Student Performance Prediction Model: Intervention Mechanisms and Risk Identification Based on Machine Learning
DOI:
https://doi.org/10.56028/aetr.15.1.1368.2025Keywords:
Machine Learning, Performance Prediction, Linear Regression, Random Forest, Academic Risk Identification.Abstract
This study employs machine learning methods to predict student academic performance, using techniques such as linear regression and random forest. The dataset consists of student records on mathematics and Portuguese subjects, including socio-demographic, academic, and behavioral features. Prior to modeling, data preprocessing steps were conducted, such as encoding categorical variables and removing anomalous samples where the final grade (G3) was zero. The performance of predictive models was evaluated using multiple metrics, including Root Mean Square Error (RMSE), Mean Absolute Error (MAE), and R-squared (R²), across both subjects. The results show that removing abnormal G3=0 data significantly improves model accuracy, with the random forest outperforming linear regression in capturing non-linear relationships.

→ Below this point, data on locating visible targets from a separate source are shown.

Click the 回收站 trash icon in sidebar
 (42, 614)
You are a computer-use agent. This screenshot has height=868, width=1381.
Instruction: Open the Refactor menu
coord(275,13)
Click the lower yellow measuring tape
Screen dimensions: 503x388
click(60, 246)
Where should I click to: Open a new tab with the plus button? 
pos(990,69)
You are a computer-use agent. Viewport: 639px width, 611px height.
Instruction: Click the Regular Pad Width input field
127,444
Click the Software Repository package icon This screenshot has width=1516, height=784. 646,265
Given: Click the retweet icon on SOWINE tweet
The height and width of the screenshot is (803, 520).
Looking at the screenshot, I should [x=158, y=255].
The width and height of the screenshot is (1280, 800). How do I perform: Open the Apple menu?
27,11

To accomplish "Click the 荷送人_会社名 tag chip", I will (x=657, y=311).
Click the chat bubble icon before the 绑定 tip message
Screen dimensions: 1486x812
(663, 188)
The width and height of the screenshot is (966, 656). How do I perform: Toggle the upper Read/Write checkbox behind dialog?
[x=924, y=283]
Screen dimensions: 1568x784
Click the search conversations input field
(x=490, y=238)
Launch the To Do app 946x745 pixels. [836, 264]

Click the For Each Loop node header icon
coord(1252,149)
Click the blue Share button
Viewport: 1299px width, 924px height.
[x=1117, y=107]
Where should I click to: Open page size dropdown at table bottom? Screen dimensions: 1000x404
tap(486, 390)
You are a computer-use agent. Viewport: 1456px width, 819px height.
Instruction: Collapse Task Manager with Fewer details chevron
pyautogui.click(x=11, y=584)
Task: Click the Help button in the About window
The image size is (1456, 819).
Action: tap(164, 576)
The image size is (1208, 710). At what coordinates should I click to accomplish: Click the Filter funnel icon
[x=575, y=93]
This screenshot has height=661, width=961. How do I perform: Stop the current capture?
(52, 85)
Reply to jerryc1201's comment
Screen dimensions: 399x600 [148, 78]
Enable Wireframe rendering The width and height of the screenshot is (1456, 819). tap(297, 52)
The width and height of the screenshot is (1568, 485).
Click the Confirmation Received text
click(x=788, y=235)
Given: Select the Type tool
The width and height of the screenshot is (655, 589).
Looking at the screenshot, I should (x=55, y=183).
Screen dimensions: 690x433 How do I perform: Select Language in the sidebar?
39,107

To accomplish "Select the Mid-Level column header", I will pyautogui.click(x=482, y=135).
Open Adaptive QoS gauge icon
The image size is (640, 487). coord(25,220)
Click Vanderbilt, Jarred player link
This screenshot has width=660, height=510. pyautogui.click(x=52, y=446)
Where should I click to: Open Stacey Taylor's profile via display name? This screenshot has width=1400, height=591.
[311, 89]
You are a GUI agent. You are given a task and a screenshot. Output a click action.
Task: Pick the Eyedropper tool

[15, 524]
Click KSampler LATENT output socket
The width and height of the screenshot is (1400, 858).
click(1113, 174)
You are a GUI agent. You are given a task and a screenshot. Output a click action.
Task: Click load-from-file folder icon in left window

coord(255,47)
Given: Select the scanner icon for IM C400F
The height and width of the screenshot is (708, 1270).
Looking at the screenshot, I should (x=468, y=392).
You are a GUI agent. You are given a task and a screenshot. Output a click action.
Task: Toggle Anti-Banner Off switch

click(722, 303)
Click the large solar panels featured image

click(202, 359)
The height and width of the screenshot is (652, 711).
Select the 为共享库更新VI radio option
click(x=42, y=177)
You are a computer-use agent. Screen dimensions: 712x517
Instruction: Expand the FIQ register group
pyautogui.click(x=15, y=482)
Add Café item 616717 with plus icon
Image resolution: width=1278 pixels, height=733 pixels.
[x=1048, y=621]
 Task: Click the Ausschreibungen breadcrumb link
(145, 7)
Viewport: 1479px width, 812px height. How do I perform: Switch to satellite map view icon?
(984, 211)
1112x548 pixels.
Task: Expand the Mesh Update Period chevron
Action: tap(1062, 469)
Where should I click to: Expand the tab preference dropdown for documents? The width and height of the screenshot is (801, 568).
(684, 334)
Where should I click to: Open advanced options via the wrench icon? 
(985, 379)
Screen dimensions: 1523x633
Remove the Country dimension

Furthermore, SHAP (SHapley Additive exPlanations) analysis was applied to interpret model outputs and identify the most influential factors affecting student performance, such as prior grades, absenteeism, study time, and history of academic failure. Finally, the study predicts each student’s final score (G3), identifies at-risk students based on predicted low performance, and provides actionable recommendations for early academic intervention. These findings offer valuable insights for educators and policymakers to support data-driven decision-making in student support systems.